(LISTED ENTRIES begins)

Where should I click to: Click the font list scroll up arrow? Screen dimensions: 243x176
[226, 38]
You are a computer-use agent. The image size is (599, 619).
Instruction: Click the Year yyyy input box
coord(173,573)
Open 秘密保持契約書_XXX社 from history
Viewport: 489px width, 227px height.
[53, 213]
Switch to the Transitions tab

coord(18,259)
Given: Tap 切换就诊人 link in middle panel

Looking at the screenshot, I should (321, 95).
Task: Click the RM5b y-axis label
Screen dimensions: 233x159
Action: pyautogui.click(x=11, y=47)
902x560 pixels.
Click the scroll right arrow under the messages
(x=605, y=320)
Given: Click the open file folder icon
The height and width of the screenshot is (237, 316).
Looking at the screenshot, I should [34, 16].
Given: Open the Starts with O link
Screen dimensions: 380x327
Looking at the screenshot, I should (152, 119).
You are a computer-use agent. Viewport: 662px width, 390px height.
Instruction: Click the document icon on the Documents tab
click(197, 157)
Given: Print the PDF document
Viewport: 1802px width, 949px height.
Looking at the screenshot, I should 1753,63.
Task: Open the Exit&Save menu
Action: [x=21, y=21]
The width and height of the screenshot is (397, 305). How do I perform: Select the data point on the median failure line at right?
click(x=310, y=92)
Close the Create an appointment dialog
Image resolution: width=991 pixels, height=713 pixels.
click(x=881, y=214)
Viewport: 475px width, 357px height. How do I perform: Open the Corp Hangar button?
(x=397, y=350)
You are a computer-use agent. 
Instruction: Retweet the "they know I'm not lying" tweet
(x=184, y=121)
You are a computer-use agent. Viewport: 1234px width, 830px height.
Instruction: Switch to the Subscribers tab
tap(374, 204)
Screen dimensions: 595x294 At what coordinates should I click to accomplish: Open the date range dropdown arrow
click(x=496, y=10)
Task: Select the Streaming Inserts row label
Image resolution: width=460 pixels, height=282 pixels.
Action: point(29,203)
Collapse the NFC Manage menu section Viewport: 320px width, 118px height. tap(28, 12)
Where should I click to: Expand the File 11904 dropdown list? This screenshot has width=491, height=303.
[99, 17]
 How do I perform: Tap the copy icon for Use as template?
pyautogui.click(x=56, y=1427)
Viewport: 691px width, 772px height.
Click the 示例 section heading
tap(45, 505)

(LISTED ENTRIES ends)

• TASK DETAILS: Copy the entries word for word. Leave nothing out.

• SOLUTION:
Where should I click to: Click the font list scroll up arrow? Screen dimensions: 243x176
[226, 38]
You are a computer-use agent. The image size is (599, 619).
Instruction: Click the Year yyyy input box
coord(173,573)
Open 秘密保持契約書_XXX社 from history
Viewport: 489px width, 227px height.
[53, 213]
Switch to the Transitions tab

coord(18,259)
Given: Tap 切换就诊人 link in middle panel

Looking at the screenshot, I should (321, 95).
Task: Click the RM5b y-axis label
Screen dimensions: 233x159
Action: pyautogui.click(x=11, y=47)
902x560 pixels.
Click the scroll right arrow under the messages
(x=605, y=320)
Given: Click the open file folder icon
The height and width of the screenshot is (237, 316).
Looking at the screenshot, I should [34, 16].
Given: Open the Starts with O link
Screen dimensions: 380x327
Looking at the screenshot, I should (152, 119).
You are a computer-use agent. Viewport: 662px width, 390px height.
Instruction: Click the document icon on the Documents tab
click(197, 157)
Given: Print the PDF document
Viewport: 1802px width, 949px height.
Looking at the screenshot, I should 1753,63.
Task: Open the Exit&Save menu
Action: [x=21, y=21]
The width and height of the screenshot is (397, 305). How do I perform: Select the data point on the median failure line at right?
click(x=310, y=92)
Close the Create an appointment dialog
Image resolution: width=991 pixels, height=713 pixels.
click(x=881, y=214)
Viewport: 475px width, 357px height. How do I perform: Open the Corp Hangar button?
(x=397, y=350)
You are a computer-use agent. 
Instruction: Retweet the "they know I'm not lying" tweet
(x=184, y=121)
You are a computer-use agent. Viewport: 1234px width, 830px height.
Instruction: Switch to the Subscribers tab
tap(374, 204)
Screen dimensions: 595x294 At what coordinates should I click to accomplish: Open the date range dropdown arrow
click(x=496, y=10)
Task: Select the Streaming Inserts row label
Image resolution: width=460 pixels, height=282 pixels.
Action: point(29,203)
Collapse the NFC Manage menu section Viewport: 320px width, 118px height. tap(28, 12)
Where should I click to: Expand the File 11904 dropdown list? This screenshot has width=491, height=303.
[99, 17]
 How do I perform: Tap the copy icon for Use as template?
pyautogui.click(x=56, y=1427)
Viewport: 691px width, 772px height.
Click the 示例 section heading
tap(45, 505)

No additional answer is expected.